Annoyingly the two ahead of me picked my two favourite routes, so I had to go for my least preferred out of the non-crazy three. This involved walking to Lauterbrunen station, taking a train up to Wenig and then a ~6Km walk to Kleine Scheidegg. Everyone, bar MH picked a different route, so it was going to be interesting what the final outcome was. An early morning called for an early night.

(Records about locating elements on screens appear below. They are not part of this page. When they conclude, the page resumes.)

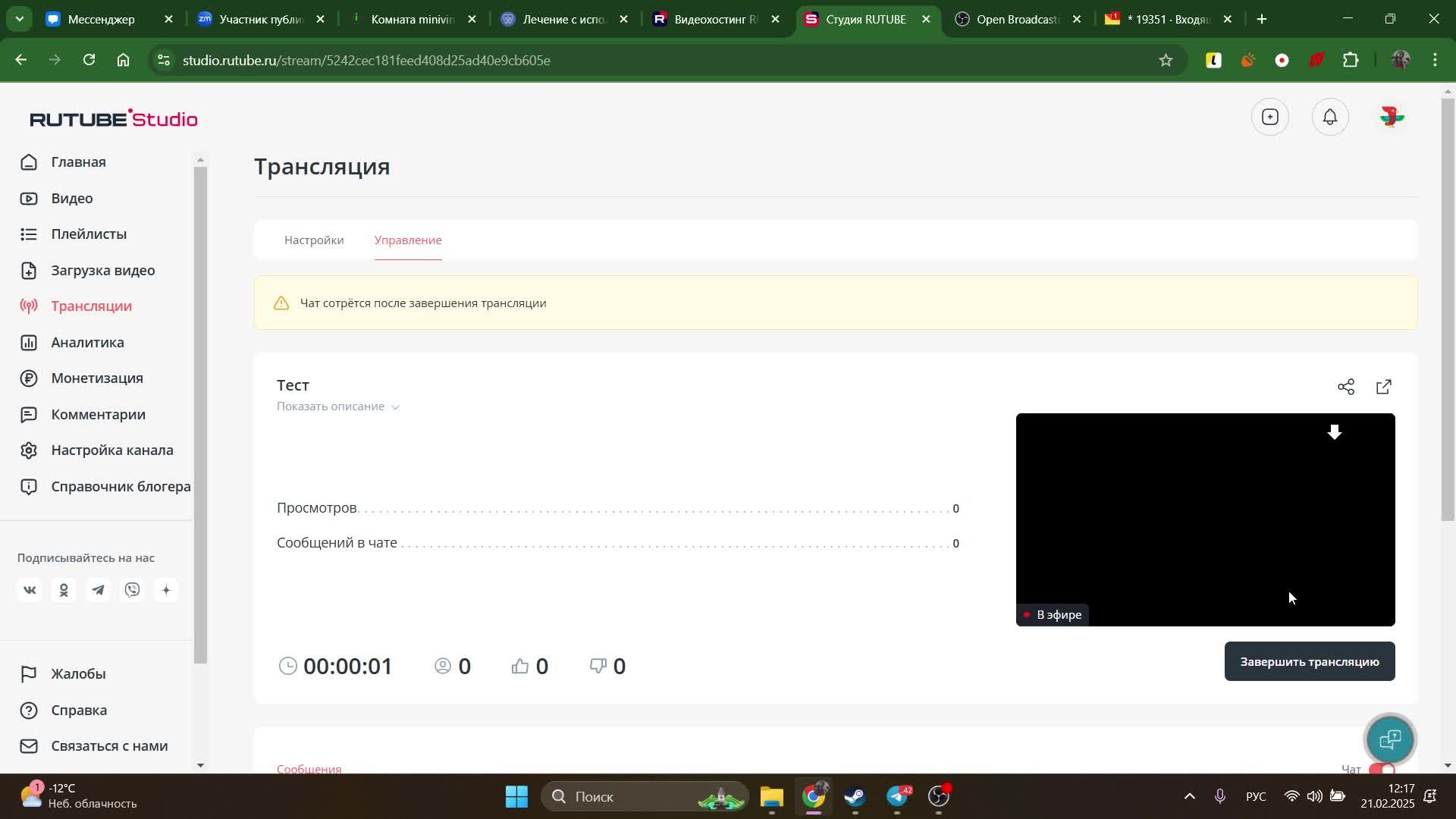The height and width of the screenshot is (819, 1456).
Task: Click the add video plus icon
Action: [1270, 117]
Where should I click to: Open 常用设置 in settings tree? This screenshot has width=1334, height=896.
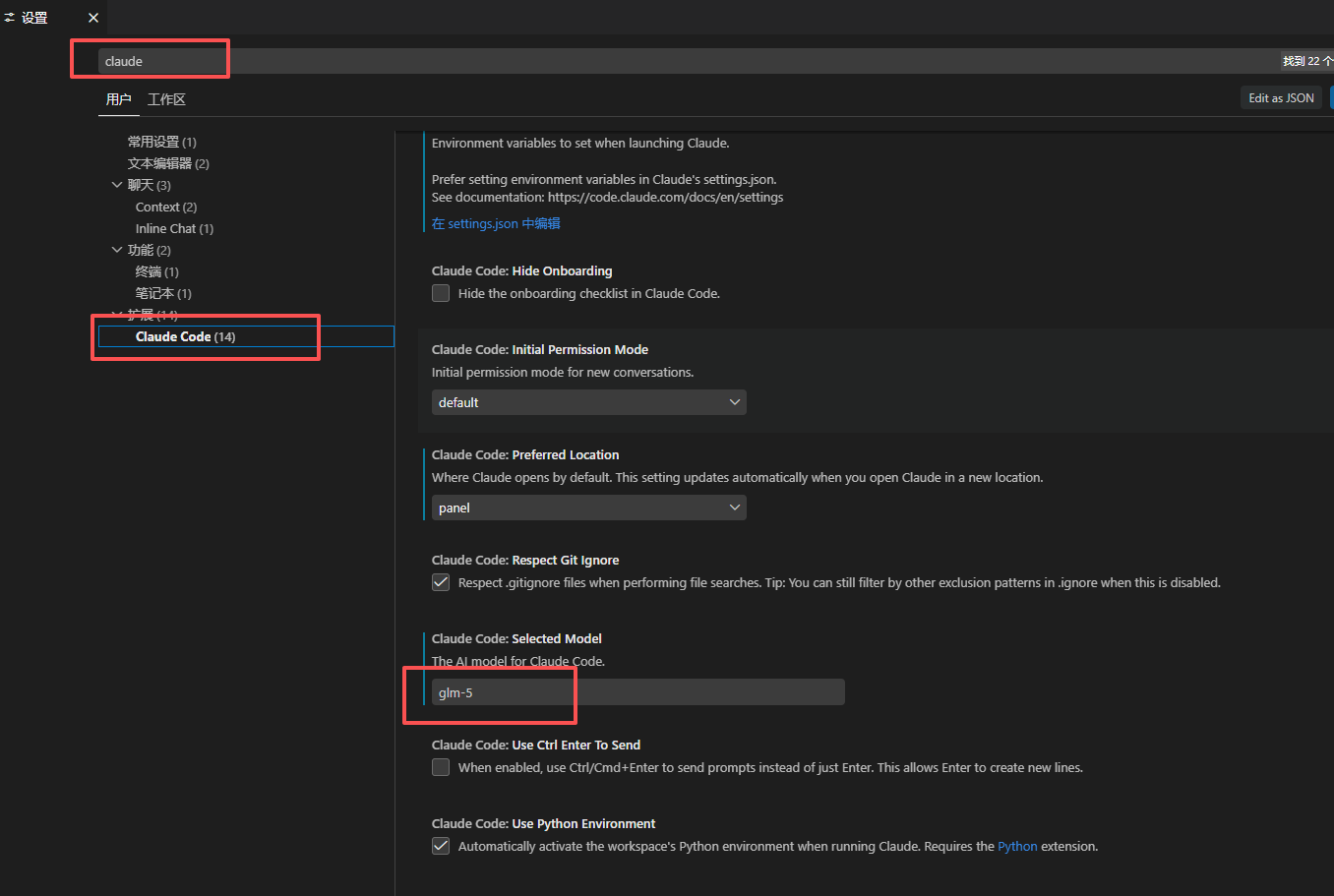click(x=161, y=142)
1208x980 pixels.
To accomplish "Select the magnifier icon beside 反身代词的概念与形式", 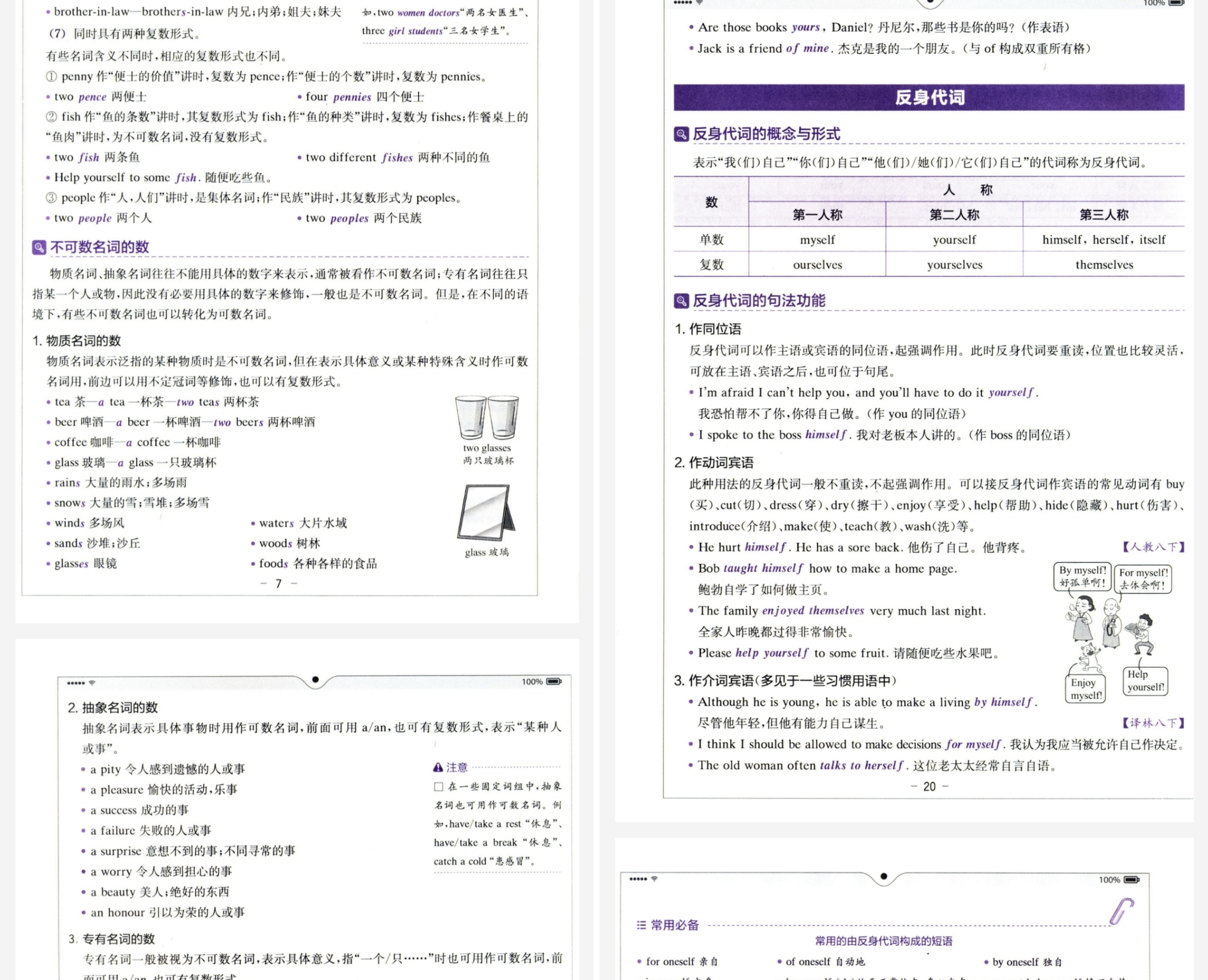I will [x=682, y=135].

Saturday - Lauterbrunen / Lauberhorn
In the morning, CC took everyone’s lunch order and went to go buy it from the supermarket. Meanwhile everyone else stood round strategising. I knew I had a good 34 minutes between the start time (9:30) and my train, and had to cover what was described as a 20 minute walk in that time. There was a 9:39, but I really didn’t feel like running a 20 min walk in 9 minutes at the start of the day. I was therefore slightly annoyed to find that it only took me 12 minutes to cover the distance at a leisurely pace, and I watched the 9:39 leave.
The train took about 15 minutes, during which I realised I had left my water at the station. Clearly, I had to get some more, so wasted 10 minutes at Wengen getting cash and water before setting off. I was disheartened to find a sign pointing the direction of Kleine Scheidegg saying ‘2hrs 40 mins’ - I had expected to cover it in 1hr 30mins. The going was steep. There was a lot of height to cover it was getting hotter. The time passed surprisingly quickly and I got to Wengenalp much faster in my head than I had been expecting. However, I then received a phone call saying that the front two were already there and had been for some time. Everyone was being held for a fixed time at Kleine Scheidegg due to AS missing a bus. We would start for the summit in the same order and time gap that we had arrived at Kleine Scheidegg.

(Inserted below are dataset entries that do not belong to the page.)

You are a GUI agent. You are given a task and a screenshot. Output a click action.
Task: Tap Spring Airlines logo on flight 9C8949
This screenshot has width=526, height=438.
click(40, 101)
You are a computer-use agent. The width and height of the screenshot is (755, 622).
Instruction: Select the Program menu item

Disheartened, I pushed on. It took about 20 mins to cover the final distance. When I got there, I found that I had come in 4th behind JB, and 50 mins behind MB, in the lead. I checked the GPS and found that it had taken me 1hr 50mins to cover about 8.5Km, which given the height, I thought was quite impressive. It was clear though that for my route to be successful I needed to have caught the early train and been a lot quicker uphill. Still, we waited for about an hour before setting everyone off to the summit. MB went first, with JT in second following 10 minutes later. Meanwhile, with a significant amount of time to wait, the remaining 4 of us decided to revolt and just climb together, with our respective penalties determining our final places.
It was a fairly tough climb and took just over an hour. That said, it was wholly worth it for the views. MB had won, with JT making up 9 of the 10 minute gap to come a minute behind in second. I was deemed to have finished fourth. Utterly exhausted, we picked our way back down the mountain to Kleine Scheidegg. We found a bar. Got a bit drunk and watched the sun set.
Here’s what my final route looked like when plotted on Google Earth:
We got home, eventually. Somehow, we managed to get to Milan for lunch, then the airport, then Gatwick, then home. Sunburnt, I had to work the next day so didn’t get much time to recuperate. Still, I think I was pleased with the result. At least I was now relieved of any further organisational responsibilities and could sit back and enjoy the endless parties that would follow. It also meant that I didn’t have to give a speech at the wedding.
There’s talk of a sequel. There always is. The question is what prize could possibly beat this?